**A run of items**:
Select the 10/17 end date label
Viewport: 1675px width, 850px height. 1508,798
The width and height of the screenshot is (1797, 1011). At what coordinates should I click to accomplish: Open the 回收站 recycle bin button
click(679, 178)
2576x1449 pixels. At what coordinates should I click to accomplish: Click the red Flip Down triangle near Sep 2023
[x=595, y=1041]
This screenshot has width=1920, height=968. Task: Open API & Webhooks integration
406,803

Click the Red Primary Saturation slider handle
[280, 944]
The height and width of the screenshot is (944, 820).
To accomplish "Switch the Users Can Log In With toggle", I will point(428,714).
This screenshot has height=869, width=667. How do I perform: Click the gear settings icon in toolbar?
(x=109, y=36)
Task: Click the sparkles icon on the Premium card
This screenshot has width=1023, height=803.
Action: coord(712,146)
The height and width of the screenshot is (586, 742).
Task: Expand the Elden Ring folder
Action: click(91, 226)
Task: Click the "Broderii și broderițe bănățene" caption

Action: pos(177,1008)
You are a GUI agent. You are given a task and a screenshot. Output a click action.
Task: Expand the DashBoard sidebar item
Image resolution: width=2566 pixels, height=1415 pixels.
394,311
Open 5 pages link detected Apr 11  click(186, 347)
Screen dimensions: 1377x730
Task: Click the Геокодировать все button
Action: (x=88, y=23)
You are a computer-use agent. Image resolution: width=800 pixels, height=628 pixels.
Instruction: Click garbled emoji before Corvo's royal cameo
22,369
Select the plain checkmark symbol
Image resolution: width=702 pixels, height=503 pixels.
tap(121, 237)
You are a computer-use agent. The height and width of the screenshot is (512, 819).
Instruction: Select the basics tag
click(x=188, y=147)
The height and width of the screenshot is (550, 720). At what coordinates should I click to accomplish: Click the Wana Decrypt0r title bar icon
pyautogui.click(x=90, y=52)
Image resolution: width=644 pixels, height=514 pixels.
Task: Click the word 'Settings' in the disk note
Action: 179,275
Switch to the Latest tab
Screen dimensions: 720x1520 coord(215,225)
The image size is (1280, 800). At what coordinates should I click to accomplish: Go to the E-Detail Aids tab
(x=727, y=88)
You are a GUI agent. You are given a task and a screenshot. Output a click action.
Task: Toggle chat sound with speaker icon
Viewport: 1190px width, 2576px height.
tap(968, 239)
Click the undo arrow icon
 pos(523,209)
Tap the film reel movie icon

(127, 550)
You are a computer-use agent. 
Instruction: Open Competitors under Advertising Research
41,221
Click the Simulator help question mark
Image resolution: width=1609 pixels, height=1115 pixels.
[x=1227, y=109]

**Directive**: List every line from the items above that contains the word "accomplish". Case counts.

**Response**:
The width and height of the screenshot is (1797, 1011). At what coordinates should I click to accomplish: Open the 回收站 recycle bin button
2576x1449 pixels. At what coordinates should I click to accomplish: Click the red Flip Down triangle near Sep 2023
To accomplish "Switch the Users Can Log In With toggle", I will point(428,714).
The height and width of the screenshot is (550, 720). At what coordinates should I click to accomplish: Click the Wana Decrypt0r title bar icon
The image size is (1280, 800). At what coordinates should I click to accomplish: Go to the E-Detail Aids tab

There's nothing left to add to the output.